China has targeted cybercrime in three new sets of regulations issued this month as the activity starts to look like an established industry in the country.
Cybercrime in China has grown such that attackers often divide the labor needed to design malware, distribute it and turn the resulting access to remote PCs into monetary gain, security analysts say.
Over 1.2 million computers in China in 2008 were infected by software that let an attacker control them as part of a botnet, according to the Ministry of Industry and Information Technology (MIIT).
That suggests botnets afflict China more severely than other countries. Just 2 million computers worldwide in the first half of that year were bot-controlled, according to a survey by the MIIT's National Computer Network Emergency Response Technical Team.
One of China's new regulations calls on the country's state-run telecommunications operators, CNCERT and other government agencies to improve their abilities to monitor and eliminate botnets. China's domain registry center and other bodies are ordered to "dispose" of malicious domain names and compromised IP addresses.

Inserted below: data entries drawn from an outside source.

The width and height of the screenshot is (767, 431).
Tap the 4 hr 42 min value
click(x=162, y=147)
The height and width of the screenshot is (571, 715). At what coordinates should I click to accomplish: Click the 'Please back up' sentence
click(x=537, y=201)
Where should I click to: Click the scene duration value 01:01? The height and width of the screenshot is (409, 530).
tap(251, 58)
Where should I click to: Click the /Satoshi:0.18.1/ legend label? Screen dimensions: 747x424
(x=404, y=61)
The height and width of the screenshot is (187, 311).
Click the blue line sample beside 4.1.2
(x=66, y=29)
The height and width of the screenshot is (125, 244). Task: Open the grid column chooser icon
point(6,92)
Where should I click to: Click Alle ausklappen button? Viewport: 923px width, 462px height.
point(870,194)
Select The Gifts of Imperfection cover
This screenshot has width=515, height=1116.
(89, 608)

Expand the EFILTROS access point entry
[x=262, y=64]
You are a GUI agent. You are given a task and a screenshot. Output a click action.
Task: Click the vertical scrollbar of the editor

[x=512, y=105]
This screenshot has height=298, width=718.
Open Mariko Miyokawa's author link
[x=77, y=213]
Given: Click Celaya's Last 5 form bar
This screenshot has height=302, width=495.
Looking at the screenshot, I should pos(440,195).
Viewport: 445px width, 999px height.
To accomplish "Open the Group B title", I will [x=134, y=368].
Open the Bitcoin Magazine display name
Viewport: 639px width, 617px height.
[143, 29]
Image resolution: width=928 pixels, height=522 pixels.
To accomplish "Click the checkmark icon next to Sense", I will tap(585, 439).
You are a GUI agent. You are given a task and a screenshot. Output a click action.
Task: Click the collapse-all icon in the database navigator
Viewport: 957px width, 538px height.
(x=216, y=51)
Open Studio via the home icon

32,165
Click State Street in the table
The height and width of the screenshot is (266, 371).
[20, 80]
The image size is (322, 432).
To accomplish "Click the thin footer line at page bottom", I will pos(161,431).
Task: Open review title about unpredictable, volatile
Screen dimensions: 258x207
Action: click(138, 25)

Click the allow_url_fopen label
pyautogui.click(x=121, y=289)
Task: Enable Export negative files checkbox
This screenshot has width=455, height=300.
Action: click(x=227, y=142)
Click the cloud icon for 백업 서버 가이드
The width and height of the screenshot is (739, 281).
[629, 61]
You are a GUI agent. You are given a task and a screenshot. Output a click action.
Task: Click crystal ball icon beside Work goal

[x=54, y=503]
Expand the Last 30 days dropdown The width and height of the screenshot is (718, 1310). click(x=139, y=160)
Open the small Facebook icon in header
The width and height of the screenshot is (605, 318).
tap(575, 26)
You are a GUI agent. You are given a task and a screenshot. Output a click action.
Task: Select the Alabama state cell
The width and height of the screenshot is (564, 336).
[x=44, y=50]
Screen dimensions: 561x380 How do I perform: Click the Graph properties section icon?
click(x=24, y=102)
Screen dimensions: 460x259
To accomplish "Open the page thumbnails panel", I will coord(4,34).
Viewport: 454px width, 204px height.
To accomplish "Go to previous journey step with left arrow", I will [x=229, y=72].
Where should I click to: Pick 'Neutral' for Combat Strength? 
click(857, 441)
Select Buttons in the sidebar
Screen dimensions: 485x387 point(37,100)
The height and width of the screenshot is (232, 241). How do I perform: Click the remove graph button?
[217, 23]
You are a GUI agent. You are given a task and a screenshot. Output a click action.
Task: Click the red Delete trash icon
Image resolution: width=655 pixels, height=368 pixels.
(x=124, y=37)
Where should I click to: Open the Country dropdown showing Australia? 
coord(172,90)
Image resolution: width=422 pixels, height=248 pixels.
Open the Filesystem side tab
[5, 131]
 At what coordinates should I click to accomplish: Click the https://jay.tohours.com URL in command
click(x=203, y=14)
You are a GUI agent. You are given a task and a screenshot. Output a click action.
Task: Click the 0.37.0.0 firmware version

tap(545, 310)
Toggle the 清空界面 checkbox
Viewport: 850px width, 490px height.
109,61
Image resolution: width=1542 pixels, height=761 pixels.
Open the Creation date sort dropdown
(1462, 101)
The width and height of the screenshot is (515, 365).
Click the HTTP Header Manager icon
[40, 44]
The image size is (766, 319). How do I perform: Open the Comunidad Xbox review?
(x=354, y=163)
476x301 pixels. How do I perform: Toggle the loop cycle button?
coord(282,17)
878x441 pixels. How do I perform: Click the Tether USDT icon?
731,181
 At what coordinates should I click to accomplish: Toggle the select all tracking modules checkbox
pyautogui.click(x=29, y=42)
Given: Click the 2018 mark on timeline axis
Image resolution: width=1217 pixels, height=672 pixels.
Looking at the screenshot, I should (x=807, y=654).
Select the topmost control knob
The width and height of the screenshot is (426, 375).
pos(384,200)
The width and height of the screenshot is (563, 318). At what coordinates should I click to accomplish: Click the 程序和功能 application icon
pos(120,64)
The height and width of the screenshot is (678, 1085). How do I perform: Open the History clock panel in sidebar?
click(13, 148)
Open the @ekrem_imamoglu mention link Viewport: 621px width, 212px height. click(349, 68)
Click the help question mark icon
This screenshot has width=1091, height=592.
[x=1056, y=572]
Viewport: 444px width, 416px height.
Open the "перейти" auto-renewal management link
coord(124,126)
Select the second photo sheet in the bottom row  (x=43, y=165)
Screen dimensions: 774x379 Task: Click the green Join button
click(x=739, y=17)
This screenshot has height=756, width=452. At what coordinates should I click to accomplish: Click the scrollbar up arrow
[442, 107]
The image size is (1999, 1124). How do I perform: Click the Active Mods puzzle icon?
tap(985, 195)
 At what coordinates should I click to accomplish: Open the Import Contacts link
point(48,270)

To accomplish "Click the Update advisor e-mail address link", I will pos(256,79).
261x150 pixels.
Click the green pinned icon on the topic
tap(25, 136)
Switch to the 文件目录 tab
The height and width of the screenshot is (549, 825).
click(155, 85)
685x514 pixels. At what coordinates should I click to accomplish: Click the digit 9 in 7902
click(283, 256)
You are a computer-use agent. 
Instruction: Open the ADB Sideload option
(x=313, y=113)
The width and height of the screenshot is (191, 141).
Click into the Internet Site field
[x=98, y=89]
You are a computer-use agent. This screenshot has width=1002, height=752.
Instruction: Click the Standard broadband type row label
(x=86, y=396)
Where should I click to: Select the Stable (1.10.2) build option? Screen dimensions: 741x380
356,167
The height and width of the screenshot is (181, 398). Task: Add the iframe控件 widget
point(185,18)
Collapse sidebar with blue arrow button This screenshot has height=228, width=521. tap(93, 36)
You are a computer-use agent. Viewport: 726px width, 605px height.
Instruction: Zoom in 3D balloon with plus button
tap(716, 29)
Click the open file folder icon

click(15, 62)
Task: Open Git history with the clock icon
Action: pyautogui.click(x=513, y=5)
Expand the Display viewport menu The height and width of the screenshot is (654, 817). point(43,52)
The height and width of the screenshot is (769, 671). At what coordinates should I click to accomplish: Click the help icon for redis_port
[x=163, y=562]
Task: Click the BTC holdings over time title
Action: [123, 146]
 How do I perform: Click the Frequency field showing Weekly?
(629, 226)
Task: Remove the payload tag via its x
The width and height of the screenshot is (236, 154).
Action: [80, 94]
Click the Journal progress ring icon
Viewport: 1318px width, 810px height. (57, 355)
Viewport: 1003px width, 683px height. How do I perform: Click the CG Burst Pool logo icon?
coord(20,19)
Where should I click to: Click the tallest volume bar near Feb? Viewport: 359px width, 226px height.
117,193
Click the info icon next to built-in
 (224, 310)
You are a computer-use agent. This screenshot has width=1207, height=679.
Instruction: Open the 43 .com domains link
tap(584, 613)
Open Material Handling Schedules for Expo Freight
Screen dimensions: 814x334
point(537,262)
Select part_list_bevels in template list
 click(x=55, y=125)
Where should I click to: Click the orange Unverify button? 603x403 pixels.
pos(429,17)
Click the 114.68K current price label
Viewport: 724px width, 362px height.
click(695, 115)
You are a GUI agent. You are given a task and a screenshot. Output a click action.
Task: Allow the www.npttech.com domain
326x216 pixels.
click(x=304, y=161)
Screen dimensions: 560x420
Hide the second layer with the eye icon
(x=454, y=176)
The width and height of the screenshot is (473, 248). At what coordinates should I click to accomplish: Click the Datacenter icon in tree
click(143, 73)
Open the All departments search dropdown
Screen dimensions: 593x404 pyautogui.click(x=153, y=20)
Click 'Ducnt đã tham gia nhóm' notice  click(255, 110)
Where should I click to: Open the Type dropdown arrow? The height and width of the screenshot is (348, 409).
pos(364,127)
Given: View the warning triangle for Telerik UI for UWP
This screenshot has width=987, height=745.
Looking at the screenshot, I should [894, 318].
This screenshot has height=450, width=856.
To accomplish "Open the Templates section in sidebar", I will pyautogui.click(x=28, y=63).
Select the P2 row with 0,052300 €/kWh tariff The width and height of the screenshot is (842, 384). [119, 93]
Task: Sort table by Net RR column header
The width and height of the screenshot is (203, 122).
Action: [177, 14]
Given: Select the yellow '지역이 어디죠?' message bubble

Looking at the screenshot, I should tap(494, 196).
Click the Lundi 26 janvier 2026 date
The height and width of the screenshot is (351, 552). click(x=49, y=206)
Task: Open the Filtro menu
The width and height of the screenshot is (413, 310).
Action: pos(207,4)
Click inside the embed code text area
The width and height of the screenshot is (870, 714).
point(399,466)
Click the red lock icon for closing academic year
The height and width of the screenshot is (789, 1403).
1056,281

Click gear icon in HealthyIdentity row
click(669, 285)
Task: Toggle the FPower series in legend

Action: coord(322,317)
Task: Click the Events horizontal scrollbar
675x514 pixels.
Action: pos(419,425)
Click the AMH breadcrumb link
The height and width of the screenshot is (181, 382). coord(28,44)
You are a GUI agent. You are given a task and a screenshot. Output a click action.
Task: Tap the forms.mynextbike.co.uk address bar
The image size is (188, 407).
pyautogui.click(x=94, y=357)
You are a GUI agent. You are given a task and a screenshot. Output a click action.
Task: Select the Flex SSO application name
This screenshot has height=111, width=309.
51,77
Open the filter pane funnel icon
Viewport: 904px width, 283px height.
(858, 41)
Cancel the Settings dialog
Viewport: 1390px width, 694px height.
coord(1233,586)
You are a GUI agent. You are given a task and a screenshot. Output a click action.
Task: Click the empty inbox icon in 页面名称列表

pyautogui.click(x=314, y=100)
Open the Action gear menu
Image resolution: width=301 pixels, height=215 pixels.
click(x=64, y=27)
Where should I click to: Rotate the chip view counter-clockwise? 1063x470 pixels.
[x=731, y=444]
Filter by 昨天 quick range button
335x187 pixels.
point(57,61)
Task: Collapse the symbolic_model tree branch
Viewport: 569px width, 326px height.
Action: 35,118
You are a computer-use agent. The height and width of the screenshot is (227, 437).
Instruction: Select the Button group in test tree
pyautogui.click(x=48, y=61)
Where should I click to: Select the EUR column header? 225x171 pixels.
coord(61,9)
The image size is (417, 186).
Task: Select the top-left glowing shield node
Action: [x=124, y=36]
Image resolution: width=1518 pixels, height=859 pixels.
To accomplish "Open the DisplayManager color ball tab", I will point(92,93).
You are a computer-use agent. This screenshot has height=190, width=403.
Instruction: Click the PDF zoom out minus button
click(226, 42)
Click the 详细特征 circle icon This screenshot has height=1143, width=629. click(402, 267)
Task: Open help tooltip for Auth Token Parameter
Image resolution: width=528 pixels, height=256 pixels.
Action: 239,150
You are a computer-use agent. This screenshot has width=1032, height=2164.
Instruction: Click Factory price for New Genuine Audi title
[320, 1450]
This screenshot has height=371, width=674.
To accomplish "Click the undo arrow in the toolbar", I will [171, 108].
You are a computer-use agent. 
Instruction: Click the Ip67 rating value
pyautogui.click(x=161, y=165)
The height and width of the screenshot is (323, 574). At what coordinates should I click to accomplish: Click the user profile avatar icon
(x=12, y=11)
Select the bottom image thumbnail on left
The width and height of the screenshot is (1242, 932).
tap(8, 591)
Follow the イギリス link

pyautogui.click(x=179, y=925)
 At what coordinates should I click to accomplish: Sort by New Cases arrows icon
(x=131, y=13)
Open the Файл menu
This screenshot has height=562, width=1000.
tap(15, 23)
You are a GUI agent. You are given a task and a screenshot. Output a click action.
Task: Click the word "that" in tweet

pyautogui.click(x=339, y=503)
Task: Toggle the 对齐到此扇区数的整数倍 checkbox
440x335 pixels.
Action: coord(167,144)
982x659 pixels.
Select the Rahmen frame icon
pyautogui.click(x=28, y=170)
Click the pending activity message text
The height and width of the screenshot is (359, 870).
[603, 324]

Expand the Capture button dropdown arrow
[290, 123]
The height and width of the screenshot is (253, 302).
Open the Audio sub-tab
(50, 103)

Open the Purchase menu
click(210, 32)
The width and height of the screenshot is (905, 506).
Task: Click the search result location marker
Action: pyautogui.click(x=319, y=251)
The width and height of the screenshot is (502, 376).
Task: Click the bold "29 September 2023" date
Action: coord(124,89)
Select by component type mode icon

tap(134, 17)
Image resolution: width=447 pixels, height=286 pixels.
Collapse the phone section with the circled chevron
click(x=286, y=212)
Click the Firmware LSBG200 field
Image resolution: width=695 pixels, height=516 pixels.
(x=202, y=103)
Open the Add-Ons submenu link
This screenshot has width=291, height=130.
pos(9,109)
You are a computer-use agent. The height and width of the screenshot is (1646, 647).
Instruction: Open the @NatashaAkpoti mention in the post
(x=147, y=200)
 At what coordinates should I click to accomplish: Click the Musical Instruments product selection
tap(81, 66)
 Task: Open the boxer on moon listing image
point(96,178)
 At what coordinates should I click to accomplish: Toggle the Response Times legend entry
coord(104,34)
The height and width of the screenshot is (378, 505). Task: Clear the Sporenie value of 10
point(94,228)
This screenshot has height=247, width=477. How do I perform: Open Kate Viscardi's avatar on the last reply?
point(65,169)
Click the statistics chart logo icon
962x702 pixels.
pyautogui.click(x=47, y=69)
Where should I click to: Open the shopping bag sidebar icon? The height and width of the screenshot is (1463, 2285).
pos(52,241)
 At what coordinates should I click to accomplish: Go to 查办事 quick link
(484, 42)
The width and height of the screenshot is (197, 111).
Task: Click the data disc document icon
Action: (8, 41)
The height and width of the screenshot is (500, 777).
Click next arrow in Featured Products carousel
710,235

A botnet is a large group of computers compromised by an attacker and used for malicious purposes such as sending spam. A botnet can also be used to launch a distributed denial of service (DDOS) attack, in which the machines all attempt to connect to a victim's Web site at once. The site's server is overwhelmed by the number of communication requests and either shuts down or slows severely.
Malicious hackers have used botnets for both purposes in China. DDOS attackers sometimes request payment from victims to end the attacks.
Another new set of MIIT regulations has ordered more extensive background files to be kept for Web sites, and for greater accuracy in information like the name of the domain owner. A hassle-free registration process has previously drawn attackers from within and outside the country to spread malware from Chinese domains.
The third set of new regulations orders information sharing among the telecom companies and government agencies when their own systems are attacked or when they learn of public user problems that suggest malicious activity.
The new regulations are part of a growing body of Chinese laws and government orders that suggests Beijing understands the severity of cybercrime inside its borders.
"Botnets are a threat not just to individual Internet users, but also to business interests and even to national security," the MIIT said in a document on its Web site explaining the regulations.
But while China has made progress, the country can still improve its legal regime and technical capabilities for fighting cybercrime, said Wang Yongquan, a professor at the East China University of Political Science and Law. Enforcement of laws has been a problem in China.
"Cybercrime happens a lot, but it's not discovered very often," Wang said.
Cybercriminals can be difficult to trace because they often hide behind remote IP addresses, Wang said. Low technical proficiency among Chinese police and court officials, especially in rural areas, can complicate evidence gathering and prosecution.
More input from technical experts could benefit the formation of China's cyberlaws, said Wang.